REQUIRED ACTION:
Copy out each line of the entries below in which the string "computer" appears.

[Records drawn from a dataset]
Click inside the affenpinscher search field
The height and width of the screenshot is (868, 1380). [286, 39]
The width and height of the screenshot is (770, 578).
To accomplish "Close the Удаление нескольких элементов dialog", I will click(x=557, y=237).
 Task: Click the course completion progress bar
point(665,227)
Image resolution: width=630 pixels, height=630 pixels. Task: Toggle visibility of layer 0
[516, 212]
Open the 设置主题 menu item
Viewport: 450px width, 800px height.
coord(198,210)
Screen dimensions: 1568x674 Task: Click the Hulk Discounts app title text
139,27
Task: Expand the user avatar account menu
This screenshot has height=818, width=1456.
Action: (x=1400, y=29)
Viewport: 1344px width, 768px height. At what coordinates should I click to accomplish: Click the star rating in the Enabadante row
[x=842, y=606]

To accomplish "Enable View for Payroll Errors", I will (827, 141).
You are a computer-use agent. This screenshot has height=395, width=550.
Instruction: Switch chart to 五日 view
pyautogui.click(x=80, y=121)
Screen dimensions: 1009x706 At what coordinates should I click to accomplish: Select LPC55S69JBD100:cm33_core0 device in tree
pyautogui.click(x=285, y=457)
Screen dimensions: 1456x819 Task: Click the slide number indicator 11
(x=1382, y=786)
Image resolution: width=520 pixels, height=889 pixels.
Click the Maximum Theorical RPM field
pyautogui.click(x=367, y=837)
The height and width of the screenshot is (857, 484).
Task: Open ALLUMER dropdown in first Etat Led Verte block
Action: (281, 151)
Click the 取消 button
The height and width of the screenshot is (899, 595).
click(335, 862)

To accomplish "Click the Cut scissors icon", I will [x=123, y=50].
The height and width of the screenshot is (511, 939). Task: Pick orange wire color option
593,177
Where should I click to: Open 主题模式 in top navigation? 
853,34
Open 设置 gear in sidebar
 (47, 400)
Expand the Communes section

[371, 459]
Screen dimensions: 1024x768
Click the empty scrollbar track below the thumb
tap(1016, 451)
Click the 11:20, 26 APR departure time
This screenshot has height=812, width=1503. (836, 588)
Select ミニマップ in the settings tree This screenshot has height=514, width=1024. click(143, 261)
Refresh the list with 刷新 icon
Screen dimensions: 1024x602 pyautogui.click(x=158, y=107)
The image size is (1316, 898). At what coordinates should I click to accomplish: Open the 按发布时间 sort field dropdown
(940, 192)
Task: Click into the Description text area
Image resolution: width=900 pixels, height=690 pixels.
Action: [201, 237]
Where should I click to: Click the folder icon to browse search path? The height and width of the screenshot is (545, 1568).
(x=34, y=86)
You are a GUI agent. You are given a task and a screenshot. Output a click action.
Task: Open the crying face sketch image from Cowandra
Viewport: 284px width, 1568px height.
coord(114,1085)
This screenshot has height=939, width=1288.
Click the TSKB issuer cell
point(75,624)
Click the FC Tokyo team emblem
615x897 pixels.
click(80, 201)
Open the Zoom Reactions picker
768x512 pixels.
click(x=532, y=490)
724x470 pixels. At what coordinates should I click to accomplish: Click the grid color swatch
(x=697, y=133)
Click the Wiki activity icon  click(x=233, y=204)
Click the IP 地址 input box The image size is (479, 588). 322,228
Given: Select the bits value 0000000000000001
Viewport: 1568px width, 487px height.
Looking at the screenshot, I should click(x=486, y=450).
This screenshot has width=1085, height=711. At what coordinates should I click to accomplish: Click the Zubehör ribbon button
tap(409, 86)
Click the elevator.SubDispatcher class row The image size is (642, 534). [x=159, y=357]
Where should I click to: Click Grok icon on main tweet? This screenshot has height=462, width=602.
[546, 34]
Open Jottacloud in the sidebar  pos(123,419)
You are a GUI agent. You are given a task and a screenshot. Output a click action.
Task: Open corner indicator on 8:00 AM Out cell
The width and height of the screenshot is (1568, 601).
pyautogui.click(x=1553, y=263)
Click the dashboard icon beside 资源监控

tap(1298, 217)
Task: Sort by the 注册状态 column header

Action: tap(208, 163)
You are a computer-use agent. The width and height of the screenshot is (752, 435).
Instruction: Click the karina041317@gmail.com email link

SOLUTION FOR THIS PROBLEM:
You are a computer-use agent. This screenshot has height=395, width=550.
You are a computer-use agent. The width and height of the screenshot is (752, 435).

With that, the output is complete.